Description of the task.
All the data should be transcribed exactly, with every line kept.

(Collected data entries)
§ §

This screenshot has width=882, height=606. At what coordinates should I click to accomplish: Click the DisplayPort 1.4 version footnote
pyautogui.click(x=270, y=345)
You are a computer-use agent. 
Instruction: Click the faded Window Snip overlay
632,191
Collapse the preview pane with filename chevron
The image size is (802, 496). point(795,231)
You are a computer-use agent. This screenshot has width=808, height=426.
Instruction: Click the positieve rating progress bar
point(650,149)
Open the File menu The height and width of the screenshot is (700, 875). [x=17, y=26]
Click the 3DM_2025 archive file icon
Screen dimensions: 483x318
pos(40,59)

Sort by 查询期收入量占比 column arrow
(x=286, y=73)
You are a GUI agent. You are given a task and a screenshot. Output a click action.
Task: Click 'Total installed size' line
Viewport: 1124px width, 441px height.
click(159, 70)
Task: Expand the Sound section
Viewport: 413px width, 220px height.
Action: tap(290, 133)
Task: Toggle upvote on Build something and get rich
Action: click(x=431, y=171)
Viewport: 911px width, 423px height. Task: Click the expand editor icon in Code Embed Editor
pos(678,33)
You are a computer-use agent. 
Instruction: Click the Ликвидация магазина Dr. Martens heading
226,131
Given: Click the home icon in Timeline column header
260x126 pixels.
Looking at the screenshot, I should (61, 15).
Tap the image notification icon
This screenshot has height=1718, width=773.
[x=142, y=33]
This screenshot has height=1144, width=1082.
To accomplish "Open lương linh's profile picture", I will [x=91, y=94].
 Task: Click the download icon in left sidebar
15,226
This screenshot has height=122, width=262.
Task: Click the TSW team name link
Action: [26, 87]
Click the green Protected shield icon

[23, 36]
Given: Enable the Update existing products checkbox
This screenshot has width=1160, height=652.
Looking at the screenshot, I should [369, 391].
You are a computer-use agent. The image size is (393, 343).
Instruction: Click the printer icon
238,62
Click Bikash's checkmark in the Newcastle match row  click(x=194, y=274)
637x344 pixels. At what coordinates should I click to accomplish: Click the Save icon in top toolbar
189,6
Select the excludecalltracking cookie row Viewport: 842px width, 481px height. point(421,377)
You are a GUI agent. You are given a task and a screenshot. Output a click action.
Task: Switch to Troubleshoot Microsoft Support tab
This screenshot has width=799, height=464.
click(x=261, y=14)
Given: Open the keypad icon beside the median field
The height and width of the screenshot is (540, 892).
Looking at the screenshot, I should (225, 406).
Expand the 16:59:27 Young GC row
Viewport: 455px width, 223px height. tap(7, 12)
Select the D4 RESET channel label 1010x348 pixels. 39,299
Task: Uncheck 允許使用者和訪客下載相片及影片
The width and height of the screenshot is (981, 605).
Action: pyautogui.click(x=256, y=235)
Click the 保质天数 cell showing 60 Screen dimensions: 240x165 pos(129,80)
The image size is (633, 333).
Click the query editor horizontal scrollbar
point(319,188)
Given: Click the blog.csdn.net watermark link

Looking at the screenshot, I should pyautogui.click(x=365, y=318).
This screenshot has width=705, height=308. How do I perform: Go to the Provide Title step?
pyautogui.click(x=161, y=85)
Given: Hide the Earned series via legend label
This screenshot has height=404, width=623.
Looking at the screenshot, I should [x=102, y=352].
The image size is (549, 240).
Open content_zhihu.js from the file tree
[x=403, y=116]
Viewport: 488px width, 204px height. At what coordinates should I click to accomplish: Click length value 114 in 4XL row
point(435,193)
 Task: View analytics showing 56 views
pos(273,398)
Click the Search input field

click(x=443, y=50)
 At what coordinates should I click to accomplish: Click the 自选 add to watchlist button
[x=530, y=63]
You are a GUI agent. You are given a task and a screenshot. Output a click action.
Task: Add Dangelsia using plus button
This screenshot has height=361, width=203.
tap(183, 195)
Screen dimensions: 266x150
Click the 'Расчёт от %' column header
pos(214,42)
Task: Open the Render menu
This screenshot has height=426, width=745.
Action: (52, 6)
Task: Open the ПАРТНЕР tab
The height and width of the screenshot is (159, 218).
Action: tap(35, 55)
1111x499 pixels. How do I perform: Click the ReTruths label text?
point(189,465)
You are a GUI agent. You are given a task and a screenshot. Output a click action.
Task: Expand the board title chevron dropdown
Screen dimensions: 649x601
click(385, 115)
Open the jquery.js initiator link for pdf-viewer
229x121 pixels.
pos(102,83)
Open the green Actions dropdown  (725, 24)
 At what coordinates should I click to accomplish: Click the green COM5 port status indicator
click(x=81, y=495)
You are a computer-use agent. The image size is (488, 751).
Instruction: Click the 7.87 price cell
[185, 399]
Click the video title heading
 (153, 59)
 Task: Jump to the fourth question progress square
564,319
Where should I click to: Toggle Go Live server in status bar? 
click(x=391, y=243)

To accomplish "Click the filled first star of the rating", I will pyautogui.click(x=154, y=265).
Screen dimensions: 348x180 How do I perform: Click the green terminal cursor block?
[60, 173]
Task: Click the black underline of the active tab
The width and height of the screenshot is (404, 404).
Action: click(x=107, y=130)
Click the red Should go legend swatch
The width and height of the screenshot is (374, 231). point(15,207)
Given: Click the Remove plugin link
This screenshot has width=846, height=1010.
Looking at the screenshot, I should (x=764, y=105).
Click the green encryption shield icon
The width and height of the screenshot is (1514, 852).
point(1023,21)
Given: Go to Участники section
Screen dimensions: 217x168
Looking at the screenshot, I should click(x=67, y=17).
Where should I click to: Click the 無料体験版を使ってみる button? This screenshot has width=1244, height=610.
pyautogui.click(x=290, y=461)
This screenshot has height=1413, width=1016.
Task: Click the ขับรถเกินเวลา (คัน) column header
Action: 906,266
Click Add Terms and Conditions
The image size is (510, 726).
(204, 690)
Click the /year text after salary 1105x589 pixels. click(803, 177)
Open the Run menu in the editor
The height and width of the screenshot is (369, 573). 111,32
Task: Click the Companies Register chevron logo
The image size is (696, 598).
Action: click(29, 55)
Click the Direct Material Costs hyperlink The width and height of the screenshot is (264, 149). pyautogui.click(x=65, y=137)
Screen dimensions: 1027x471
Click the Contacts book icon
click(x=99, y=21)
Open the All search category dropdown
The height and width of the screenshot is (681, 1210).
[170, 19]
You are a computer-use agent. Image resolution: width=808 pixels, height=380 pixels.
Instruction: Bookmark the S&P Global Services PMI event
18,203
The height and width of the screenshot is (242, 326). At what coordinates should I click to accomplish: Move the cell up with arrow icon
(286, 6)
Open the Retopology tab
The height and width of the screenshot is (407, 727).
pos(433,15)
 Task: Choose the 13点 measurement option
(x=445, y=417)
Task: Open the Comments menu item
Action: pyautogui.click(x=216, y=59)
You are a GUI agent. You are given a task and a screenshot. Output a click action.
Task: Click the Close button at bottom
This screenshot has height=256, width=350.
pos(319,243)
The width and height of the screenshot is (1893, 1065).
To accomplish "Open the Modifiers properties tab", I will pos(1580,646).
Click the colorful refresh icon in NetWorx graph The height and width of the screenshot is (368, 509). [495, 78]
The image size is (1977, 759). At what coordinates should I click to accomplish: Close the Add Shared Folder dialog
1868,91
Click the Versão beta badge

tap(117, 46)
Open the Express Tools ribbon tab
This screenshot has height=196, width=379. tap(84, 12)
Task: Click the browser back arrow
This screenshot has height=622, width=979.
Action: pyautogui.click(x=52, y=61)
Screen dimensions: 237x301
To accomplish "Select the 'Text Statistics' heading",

§ §

Result.
This screenshot has width=882, height=606. At what coordinates should I click to accomplish: Click the DisplayPort 1.4 version footnote
pyautogui.click(x=270, y=345)
You are a computer-use agent. 
Instruction: Click the faded Window Snip overlay
632,191
Collapse the preview pane with filename chevron
The image size is (802, 496). point(795,231)
You are a computer-use agent. This screenshot has width=808, height=426.
Instruction: Click the positieve rating progress bar
point(650,149)
Open the File menu The height and width of the screenshot is (700, 875). [x=17, y=26]
Click the 3DM_2025 archive file icon
Screen dimensions: 483x318
pos(40,59)

Sort by 查询期收入量占比 column arrow
(x=286, y=73)
You are a GUI agent. You are given a task and a screenshot. Output a click action.
Task: Click 'Total installed size' line
Viewport: 1124px width, 441px height.
click(159, 70)
Task: Expand the Sound section
Viewport: 413px width, 220px height.
Action: tap(290, 133)
Task: Toggle upvote on Build something and get rich
Action: click(x=431, y=171)
Viewport: 911px width, 423px height. Task: Click the expand editor icon in Code Embed Editor
pos(678,33)
You are a computer-use agent. 
Instruction: Click the Ликвидация магазина Dr. Martens heading
226,131
Given: Click the home icon in Timeline column header
260x126 pixels.
Looking at the screenshot, I should (61, 15).
Tap the image notification icon
This screenshot has height=1718, width=773.
[x=142, y=33]
This screenshot has height=1144, width=1082.
To accomplish "Open lương linh's profile picture", I will [x=91, y=94].
 Task: Click the download icon in left sidebar
15,226
This screenshot has height=122, width=262.
Task: Click the TSW team name link
Action: [26, 87]
Click the green Protected shield icon

[23, 36]
Given: Enable the Update existing products checkbox
This screenshot has width=1160, height=652.
Looking at the screenshot, I should [369, 391].
You are a computer-use agent. The image size is (393, 343).
Instruction: Click the printer icon
238,62
Click Bikash's checkmark in the Newcastle match row  click(x=194, y=274)
637x344 pixels. At what coordinates should I click to accomplish: Click the Save icon in top toolbar
189,6
Select the excludecalltracking cookie row Viewport: 842px width, 481px height. point(421,377)
You are a GUI agent. You are given a task and a screenshot. Output a click action.
Task: Switch to Troubleshoot Microsoft Support tab
This screenshot has width=799, height=464.
click(x=261, y=14)
Given: Open the keypad icon beside the median field
The height and width of the screenshot is (540, 892).
Looking at the screenshot, I should (225, 406).
Expand the 16:59:27 Young GC row
Viewport: 455px width, 223px height. tap(7, 12)
Select the D4 RESET channel label 1010x348 pixels. 39,299
Task: Uncheck 允許使用者和訪客下載相片及影片
The width and height of the screenshot is (981, 605).
Action: pyautogui.click(x=256, y=235)
Click the 保质天数 cell showing 60 Screen dimensions: 240x165 pos(129,80)
The image size is (633, 333).
Click the query editor horizontal scrollbar
point(319,188)
Given: Click the blog.csdn.net watermark link

Looking at the screenshot, I should pyautogui.click(x=365, y=318).
This screenshot has width=705, height=308. How do I perform: Go to the Provide Title step?
pyautogui.click(x=161, y=85)
Given: Hide the Earned series via legend label
This screenshot has height=404, width=623.
Looking at the screenshot, I should [x=102, y=352].
The image size is (549, 240).
Open content_zhihu.js from the file tree
[x=403, y=116]
Viewport: 488px width, 204px height. At what coordinates should I click to accomplish: Click length value 114 in 4XL row
point(435,193)
 Task: View analytics showing 56 views
pos(273,398)
Click the Search input field

click(x=443, y=50)
 At what coordinates should I click to accomplish: Click the 自选 add to watchlist button
[x=530, y=63]
You are a GUI agent. You are given a task and a screenshot. Output a click action.
Task: Add Dangelsia using plus button
This screenshot has height=361, width=203.
tap(183, 195)
Screen dimensions: 266x150
Click the 'Расчёт от %' column header
pos(214,42)
Task: Open the Render menu
This screenshot has height=426, width=745.
Action: (52, 6)
Task: Open the ПАРТНЕР tab
The height and width of the screenshot is (159, 218).
Action: tap(35, 55)
1111x499 pixels. How do I perform: Click the ReTruths label text?
point(189,465)
You are a GUI agent. You are given a task and a screenshot. Output a click action.
Task: Expand the board title chevron dropdown
Screen dimensions: 649x601
click(385, 115)
Open the jquery.js initiator link for pdf-viewer
229x121 pixels.
pos(102,83)
Open the green Actions dropdown  (725, 24)
 At what coordinates should I click to accomplish: Click the green COM5 port status indicator
click(x=81, y=495)
You are a computer-use agent. The image size is (488, 751).
Instruction: Click the 7.87 price cell
[185, 399]
Click the video title heading
 (153, 59)
 Task: Jump to the fourth question progress square
564,319
Where should I click to: Toggle Go Live server in status bar? 
click(x=391, y=243)

To accomplish "Click the filled first star of the rating", I will pyautogui.click(x=154, y=265).
Screen dimensions: 348x180 How do I perform: Click the green terminal cursor block?
[60, 173]
Task: Click the black underline of the active tab
The width and height of the screenshot is (404, 404).
Action: click(x=107, y=130)
Click the red Should go legend swatch
The width and height of the screenshot is (374, 231). point(15,207)
Given: Click the Remove plugin link
This screenshot has width=846, height=1010.
Looking at the screenshot, I should (x=764, y=105).
Click the green encryption shield icon
The width and height of the screenshot is (1514, 852).
point(1023,21)
Given: Go to Участники section
Screen dimensions: 217x168
Looking at the screenshot, I should click(x=67, y=17).
Where should I click to: Click the 無料体験版を使ってみる button? This screenshot has width=1244, height=610.
pyautogui.click(x=290, y=461)
This screenshot has height=1413, width=1016.
Task: Click the ขับรถเกินเวลา (คัน) column header
Action: 906,266
Click Add Terms and Conditions
The image size is (510, 726).
(204, 690)
Click the /year text after salary 1105x589 pixels. click(803, 177)
Open the Run menu in the editor
The height and width of the screenshot is (369, 573). 111,32
Task: Click the Companies Register chevron logo
The image size is (696, 598).
Action: click(29, 55)
Click the Direct Material Costs hyperlink The width and height of the screenshot is (264, 149). pyautogui.click(x=65, y=137)
Screen dimensions: 1027x471
Click the Contacts book icon
click(x=99, y=21)
Open the All search category dropdown
The height and width of the screenshot is (681, 1210).
[170, 19]
You are a computer-use agent. Image resolution: width=808 pixels, height=380 pixels.
Instruction: Bookmark the S&P Global Services PMI event
18,203
The height and width of the screenshot is (242, 326). At what coordinates should I click to accomplish: Move the cell up with arrow icon
(286, 6)
Open the Retopology tab
The height and width of the screenshot is (407, 727).
pos(433,15)
 Task: Choose the 13点 measurement option
(x=445, y=417)
Task: Open the Comments menu item
Action: pyautogui.click(x=216, y=59)
You are a GUI agent. You are given a task and a screenshot. Output a click action.
Task: Click the Close button at bottom
This screenshot has height=256, width=350.
pos(319,243)
The width and height of the screenshot is (1893, 1065).
To accomplish "Open the Modifiers properties tab", I will pos(1580,646).
Click the colorful refresh icon in NetWorx graph The height and width of the screenshot is (368, 509). [495, 78]
The image size is (1977, 759). At what coordinates should I click to accomplish: Close the Add Shared Folder dialog
1868,91
Click the Versão beta badge

tap(117, 46)
Open the Express Tools ribbon tab
This screenshot has height=196, width=379. tap(84, 12)
Task: Click the browser back arrow
This screenshot has height=622, width=979.
Action: pyautogui.click(x=52, y=61)
Screen dimensions: 237x301
To accomplish "Select the 'Text Statistics' heading",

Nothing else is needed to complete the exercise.